"""

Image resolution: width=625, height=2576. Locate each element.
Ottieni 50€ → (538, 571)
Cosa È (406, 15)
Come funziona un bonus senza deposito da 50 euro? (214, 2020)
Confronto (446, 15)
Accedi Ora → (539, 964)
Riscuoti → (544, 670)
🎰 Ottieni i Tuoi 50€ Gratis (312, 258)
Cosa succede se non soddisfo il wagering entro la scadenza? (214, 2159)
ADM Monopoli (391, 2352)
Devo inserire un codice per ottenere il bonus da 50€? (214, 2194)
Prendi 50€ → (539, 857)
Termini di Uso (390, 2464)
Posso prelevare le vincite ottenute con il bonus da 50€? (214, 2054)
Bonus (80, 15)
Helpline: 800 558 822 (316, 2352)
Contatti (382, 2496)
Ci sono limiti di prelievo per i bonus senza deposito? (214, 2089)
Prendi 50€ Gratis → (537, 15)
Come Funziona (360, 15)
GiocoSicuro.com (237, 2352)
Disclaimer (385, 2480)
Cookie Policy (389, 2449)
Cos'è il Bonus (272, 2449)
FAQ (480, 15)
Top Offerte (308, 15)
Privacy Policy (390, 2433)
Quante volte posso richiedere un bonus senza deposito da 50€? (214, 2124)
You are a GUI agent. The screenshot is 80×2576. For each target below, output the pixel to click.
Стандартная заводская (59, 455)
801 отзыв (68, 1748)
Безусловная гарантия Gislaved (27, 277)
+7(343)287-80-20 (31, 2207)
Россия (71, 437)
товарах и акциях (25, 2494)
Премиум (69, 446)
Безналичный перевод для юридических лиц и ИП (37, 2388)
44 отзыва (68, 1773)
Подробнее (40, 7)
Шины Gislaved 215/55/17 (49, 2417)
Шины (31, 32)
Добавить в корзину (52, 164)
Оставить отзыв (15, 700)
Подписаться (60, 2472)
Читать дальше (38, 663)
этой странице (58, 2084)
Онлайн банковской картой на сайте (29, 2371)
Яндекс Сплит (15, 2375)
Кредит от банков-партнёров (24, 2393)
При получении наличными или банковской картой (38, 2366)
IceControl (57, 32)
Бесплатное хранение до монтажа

"""

▶ [Assignment]
Would you output the material above once more, exactly as given?

▶ [Written answer]
Image resolution: width=625, height=2576. Locate each element.
Ottieni 50€ → (538, 571)
Cosa È (406, 15)
Come funziona un bonus senza deposito da 50 euro? (214, 2020)
Confronto (446, 15)
Accedi Ora → (539, 964)
Riscuoti → (544, 670)
🎰 Ottieni i Tuoi 50€ Gratis (312, 258)
Cosa succede se non soddisfo il wagering entro la scadenza? (214, 2159)
ADM Monopoli (391, 2352)
Devo inserire un codice per ottenere il bonus da 50€? (214, 2194)
Prendi 50€ → (539, 857)
Termini di Uso (390, 2464)
Posso prelevare le vincite ottenute con il bonus da 50€? (214, 2054)
Bonus (80, 15)
Helpline: 800 558 822 (316, 2352)
Contatti (382, 2496)
Ci sono limiti di prelievo per i bonus senza deposito? (214, 2089)
Prendi 50€ Gratis → (537, 15)
Come Funziona (360, 15)
GiocoSicuro.com (237, 2352)
Disclaimer (385, 2480)
Cookie Policy (389, 2449)
Cos'è il Bonus (272, 2449)
FAQ (480, 15)
Top Offerte (308, 15)
Privacy Policy (390, 2433)
Quante volte posso richiedere un bonus senza deposito da 50€? (214, 2124)
You are a GUI agent. The screenshot is 80×2576. For each target below, output the pixel to click.
Стандартная заводская (59, 455)
801 отзыв (68, 1748)
Безусловная гарантия Gislaved (27, 277)
+7(343)287-80-20 (31, 2207)
Россия (71, 437)
товарах и акциях (25, 2494)
Премиум (69, 446)
Безналичный перевод для юридических лиц и ИП (37, 2388)
44 отзыва (68, 1773)
Подробнее (40, 7)
Шины Gislaved 215/55/17 (49, 2417)
Шины (31, 32)
Добавить в корзину (52, 164)
Оставить отзыв (15, 700)
Подписаться (60, 2472)
Читать дальше (38, 663)
этой странице (58, 2084)
Онлайн банковской картой на сайте (29, 2371)
Яндекс Сплит (15, 2375)
Кредит от банков-партнёров (24, 2393)
При получении наличными или банковской картой (38, 2366)
IceControl (57, 32)
Бесплатное хранение до монтажа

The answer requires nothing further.